Data extracted from a collection
============

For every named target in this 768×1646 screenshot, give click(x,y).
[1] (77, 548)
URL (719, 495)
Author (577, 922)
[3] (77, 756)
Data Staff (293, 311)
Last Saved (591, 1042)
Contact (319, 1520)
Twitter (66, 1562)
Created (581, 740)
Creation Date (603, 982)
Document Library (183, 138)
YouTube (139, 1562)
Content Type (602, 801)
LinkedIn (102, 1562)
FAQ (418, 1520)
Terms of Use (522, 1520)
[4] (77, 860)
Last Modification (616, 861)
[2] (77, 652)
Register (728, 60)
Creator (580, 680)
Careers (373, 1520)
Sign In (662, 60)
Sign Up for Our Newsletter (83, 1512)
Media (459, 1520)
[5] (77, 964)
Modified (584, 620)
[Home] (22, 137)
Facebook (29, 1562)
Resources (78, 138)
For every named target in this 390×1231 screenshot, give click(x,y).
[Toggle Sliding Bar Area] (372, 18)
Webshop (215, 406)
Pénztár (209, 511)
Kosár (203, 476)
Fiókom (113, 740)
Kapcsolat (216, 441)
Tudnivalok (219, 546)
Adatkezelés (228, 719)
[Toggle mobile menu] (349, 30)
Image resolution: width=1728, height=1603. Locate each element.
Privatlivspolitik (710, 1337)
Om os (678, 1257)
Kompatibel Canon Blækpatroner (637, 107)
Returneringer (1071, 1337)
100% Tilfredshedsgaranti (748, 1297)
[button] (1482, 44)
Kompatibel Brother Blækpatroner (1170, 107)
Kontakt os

============

Task to carry out: Output all of the data again. Match it exactly.

Written response:
For every named target in this 768×1646 screenshot, give click(x,y).
[1] (77, 548)
URL (719, 495)
Author (577, 922)
[3] (77, 756)
Data Staff (293, 311)
Last Saved (591, 1042)
Contact (319, 1520)
Twitter (66, 1562)
Created (581, 740)
Creation Date (603, 982)
Document Library (183, 138)
YouTube (139, 1562)
Content Type (602, 801)
LinkedIn (102, 1562)
FAQ (418, 1520)
Terms of Use (522, 1520)
[4] (77, 860)
Last Modification (616, 861)
[2] (77, 652)
Register (728, 60)
Creator (580, 680)
Careers (373, 1520)
Sign In (662, 60)
Sign Up for Our Newsletter (83, 1512)
Media (459, 1520)
[5] (77, 964)
Modified (584, 620)
[Home] (22, 137)
Facebook (29, 1562)
Resources (78, 138)
For every named target in this 390×1231 screenshot, give click(x,y).
[Toggle Sliding Bar Area] (372, 18)
Webshop (215, 406)
Pénztár (209, 511)
Kosár (203, 476)
Fiókom (113, 740)
Kapcsolat (216, 441)
Tudnivalok (219, 546)
Adatkezelés (228, 719)
[Toggle mobile menu] (349, 30)
Image resolution: width=1728, height=1603. Locate each element.
Privatlivspolitik (710, 1337)
Om os (678, 1257)
Kompatibel Canon Blækpatroner (637, 107)
Returneringer (1071, 1337)
100% Tilfredshedsgaranti (748, 1297)
[button] (1482, 44)
Kompatibel Brother Blækpatroner (1170, 107)
Kontakt os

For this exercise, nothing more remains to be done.